● **TEXT PASSAGE**:
Studying Archaeology at Chester puts the past in your hands. We are a small, friendly department offering a range of period-specific, thematic and practical modules with a particular focus on the archaeology of the British Isles. You will learn archaeology through lectures, seminars and discussions, workshops, field trips and practical hands-on experiences.
Archaeology is a fascinating, rich and rewarding subject that explores many different aspects of humankind and embraces a wide range of skills and experiences. Archaeology is all about discovering and investigating the human past, from human evolution to the present day. By studying archaeology we can find out about how people spent their lives, where they lived, the clothes they wore and the food they ate.
Archaeology can uncover the religions, burial customs and beliefs of past societies. Through artefacts and excavations, extraordinary details of the daily lives of past generations can be investigated. Archaeology offers a perspective on broad topics, such as how different societies identified and organised themselves, how they co-existed and interacted with other communities and how they perceived and used the physical landscape in which they lived.
Archaeology is the ideal subject of study for those that like to mix 'inside' academic work and 'outside' experiences. Our programme will provide you with a range of subject-specific skills to pursue a career or further study in archaeology or heritage. The course also offers you the chance to develop key skills such as leadership, teamwork, problem-solving, IT and the written and presentation skills needed to help you succeed in any other future you choose.
Many students come to us without any previous experience of studying archaeology. In Year 1, you will begin to explore the skills, methods and theories of archaeology and get a broad foundation in the archaeology of Britain in its European context, from prehistory to the modern period. In years 2 and 3, you will continue to develop more specific practical skills and also pursue your own interests through a variety of period or thematic modules, such as The Archaeology of Medieval Britain, AD 400-1500 or Death and Burial. Throughout the degree, you will be encouraged to volunteer on a range of experiences and field projects associated with the Department.

● **SOURCE EXCERPT**:
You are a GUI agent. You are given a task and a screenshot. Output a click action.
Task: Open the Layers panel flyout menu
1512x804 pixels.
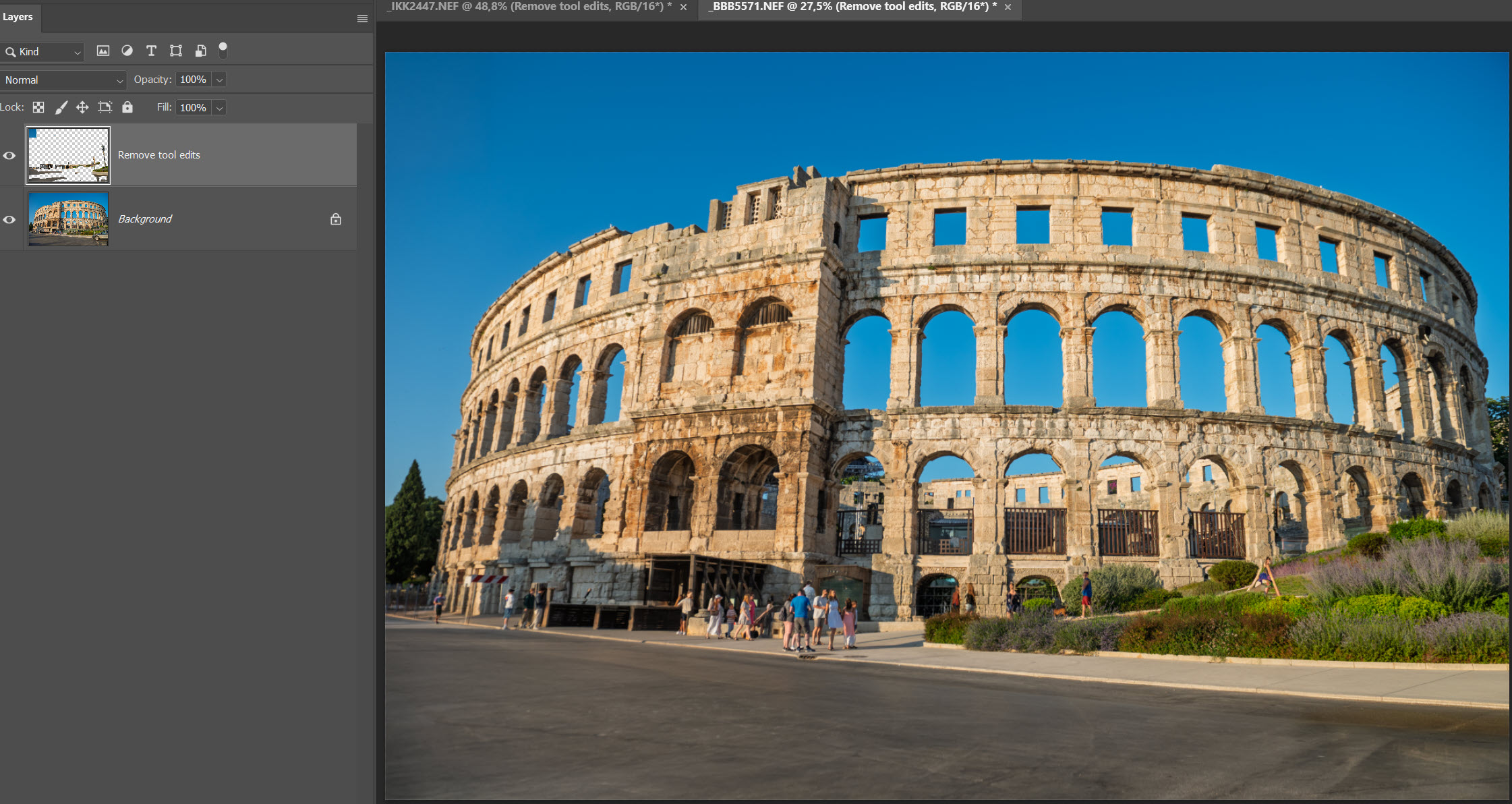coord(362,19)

● **STATED EXERCISE**: Carry on the passage about studying archaeology at Chester from the point where it stops. The data has no connection to the text.

● **EXPECTED ANSWER**:
Chester is an internationally important archaeological site. This programme uses Chester and its hinterland as a model for exploring the archaeology of Britain. Our course gives a broad view of British archaeology, focusing on the historic period from the beginning of the Roman era to the present age, although the programme also offers the chance to study prehistoric Britain and consider and reflect on themes in wider European and world archaeology. Single Honours Archaeology also includes modules specifically dedicated to heritage management and theory, which offers students another perspective on how the past really does matter in the present.
The modules embrace a mixture of theory, method and practice. Professional archaeologists from Chester Archaeology (Chester City Council's archaeology service) contribute to the teaching, as do other heritage professionals. A significant amount of fieldwork training is offered, including participation in full-scale archaeological excavation.
This module provides an introduction to archaeological methods and techniques, appropriate study and research skills and introduces archaeology as an academic discipline. There are four major themes to the module: study skills for archaeology, archaeology as a discipline including techniques and methods, practical archaeological skills and the introduction of concepts of heritage within archaeology.
An illustrative list of topics that may be covered within the module includes: reading, researching and writing in archaeology and at university level, an introduction to archaeological thinking and theory, non-invasive and invasive archaeological techniques, principles of archaeological dating (both relative and absolute), archaeological recording and post-excavation analysis, methods of field survey and creating site plans, and the presentation of archaeology as heritage.
The module provides a contextual approach to a synoptic overview of the archaeology of the British Isles from early prehistory to the modern period. It introduces students to the field archaeology of all periods and a consideration of the key cultural and historical developments over this time. An illustrative list of topics that may be covered within this module includes: earliest prehistory, Mesolithic hunter-gatherers, the Neolithic and the rise of farming, late Iron Age Britain, Roman Britain, Anglo-Saxon England, the early medieval archaeology of Western and Northern Britain, Vikings, Impact of the Norman Conquest, medieval England, Scotland and Wales in the medieval period, the Age of Transition, the archaeology of capitalism and the Industrial Revolution.
This module provides an overview of the archaeological and historical evidence of Britain’s maritime heritage, from the Mesolithic to the present day. An illustrative list of topics includes the earliest sea-farers, ports and ships of the Roman Empire, maritime marauders and invaders, war on the high sea, pirates and piracy, monsters and myths of the sea, coastal and fishing communities, voyages of exploration and discovery, the maritime archaeology of the slave trade, seaborne migration and colonisation, ship technology and design, spoken and sung oral histories of the sea.
This module examines the major sources, theories and practices within archaeological heritage, including conflicts and tensions. It begins with the debate surrounding the definition of heritage and its development as a concept since the 1980s, and then goes on to analyse the impact of heritage on archaeology. Issues such as political agendas, the impact of legislation, conservation and interpretation are analysed through practical applications and case studies.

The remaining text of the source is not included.